Can you find flavor in a photo? Can you sniff it? Roll it around on your tongue? In these moments, I no longer want to try.
Suddenly I’m free — not just from forests of clicking cellphones — but from the temptation to pull out my own. I can concentrate, not on things that might be worth recording, but on the things that aren’t.
A person’s face that isn’t craggy or intriguing. A rattling sound that makes me think of music. A boring-looking bit of fencing that, for some reason, reminds me of home.
When I get this gift of seconds that are very happily pointless, I remember something that I typically forget. I remember what it was like in the days before devices, before everyone on Earth was “wired.”
I make my mind up to turn over a fresh new leaf on my very next trip. Don’t be encumbered, I remind myself. Skip the technology, take a pass on gear.

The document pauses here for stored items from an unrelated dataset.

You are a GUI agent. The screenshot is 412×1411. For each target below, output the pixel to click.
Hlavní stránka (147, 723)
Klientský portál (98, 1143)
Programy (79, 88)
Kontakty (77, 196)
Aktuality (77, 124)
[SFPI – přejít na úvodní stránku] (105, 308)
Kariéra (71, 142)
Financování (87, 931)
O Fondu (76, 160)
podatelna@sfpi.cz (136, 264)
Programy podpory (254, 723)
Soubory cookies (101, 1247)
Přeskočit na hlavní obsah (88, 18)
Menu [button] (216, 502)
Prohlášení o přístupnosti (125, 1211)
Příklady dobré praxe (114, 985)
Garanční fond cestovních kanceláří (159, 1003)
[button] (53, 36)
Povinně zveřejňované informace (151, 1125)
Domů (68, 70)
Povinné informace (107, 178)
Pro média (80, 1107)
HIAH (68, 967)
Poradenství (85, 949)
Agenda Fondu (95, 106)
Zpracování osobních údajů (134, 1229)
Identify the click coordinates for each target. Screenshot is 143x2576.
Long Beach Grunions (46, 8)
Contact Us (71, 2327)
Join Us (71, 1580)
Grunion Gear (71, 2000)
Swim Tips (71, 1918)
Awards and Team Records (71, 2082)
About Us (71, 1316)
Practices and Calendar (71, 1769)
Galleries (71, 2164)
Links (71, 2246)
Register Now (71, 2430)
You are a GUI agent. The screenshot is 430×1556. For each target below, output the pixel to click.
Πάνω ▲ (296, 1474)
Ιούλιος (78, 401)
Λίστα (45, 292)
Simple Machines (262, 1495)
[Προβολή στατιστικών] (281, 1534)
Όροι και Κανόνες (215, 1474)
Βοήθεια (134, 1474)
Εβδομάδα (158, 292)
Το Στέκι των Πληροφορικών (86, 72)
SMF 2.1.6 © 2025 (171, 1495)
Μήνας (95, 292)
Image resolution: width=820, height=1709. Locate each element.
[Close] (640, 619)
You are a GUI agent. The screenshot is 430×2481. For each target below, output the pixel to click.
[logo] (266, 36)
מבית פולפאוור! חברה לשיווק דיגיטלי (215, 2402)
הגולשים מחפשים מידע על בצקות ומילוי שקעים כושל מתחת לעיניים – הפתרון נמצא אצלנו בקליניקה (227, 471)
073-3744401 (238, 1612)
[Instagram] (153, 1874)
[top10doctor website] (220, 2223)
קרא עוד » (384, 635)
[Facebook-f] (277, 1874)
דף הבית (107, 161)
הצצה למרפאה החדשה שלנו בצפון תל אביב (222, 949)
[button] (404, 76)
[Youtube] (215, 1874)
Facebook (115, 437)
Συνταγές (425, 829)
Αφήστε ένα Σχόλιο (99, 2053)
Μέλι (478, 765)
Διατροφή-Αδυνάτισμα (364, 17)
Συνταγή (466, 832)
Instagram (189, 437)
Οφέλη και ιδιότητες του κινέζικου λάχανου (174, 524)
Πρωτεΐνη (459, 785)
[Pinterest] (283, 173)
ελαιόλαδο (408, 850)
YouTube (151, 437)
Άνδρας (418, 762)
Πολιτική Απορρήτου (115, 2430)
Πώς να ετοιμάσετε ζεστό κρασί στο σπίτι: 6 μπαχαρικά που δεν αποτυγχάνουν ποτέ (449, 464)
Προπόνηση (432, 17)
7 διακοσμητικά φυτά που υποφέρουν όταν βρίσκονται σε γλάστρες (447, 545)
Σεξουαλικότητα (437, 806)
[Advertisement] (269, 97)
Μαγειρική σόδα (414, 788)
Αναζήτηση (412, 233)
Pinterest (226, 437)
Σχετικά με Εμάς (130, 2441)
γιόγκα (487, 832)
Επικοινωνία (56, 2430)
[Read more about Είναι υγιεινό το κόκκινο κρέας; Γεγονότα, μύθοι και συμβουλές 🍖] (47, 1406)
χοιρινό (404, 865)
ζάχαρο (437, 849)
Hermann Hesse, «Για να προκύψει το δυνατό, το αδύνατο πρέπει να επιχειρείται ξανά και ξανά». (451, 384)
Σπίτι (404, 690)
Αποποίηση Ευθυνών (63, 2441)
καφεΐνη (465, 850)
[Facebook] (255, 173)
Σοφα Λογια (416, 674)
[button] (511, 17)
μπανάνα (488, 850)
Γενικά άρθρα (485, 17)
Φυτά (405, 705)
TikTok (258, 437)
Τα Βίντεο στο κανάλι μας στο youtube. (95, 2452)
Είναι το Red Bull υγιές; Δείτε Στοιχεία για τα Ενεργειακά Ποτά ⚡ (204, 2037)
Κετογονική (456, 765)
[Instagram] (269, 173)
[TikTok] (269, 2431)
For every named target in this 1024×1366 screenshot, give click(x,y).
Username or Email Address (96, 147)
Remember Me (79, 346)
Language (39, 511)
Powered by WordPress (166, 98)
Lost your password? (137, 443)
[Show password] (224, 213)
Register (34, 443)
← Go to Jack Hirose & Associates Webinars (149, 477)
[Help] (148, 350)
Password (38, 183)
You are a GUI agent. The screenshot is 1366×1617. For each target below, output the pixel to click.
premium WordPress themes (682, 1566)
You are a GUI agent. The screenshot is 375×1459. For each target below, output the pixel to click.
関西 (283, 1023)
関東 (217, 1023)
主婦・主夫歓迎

I have a plan, in fact. A plan to alert myself when it’s time to pack. I’ll use my iPad, type in the date. I’ll set it up just so.
I’ll make sure that my device lays on an ear-splitting warning at exactly the moment when I’m filling my duffel.
“See more, snap less,” it will say.
Don’t be encumbered.
Don’t be the Tweed Man. Don’t be the Tall Man.
Just go.
Mandel is a travel journalist and author of children’s books, including “Jackhammer Sam” (Macmillan).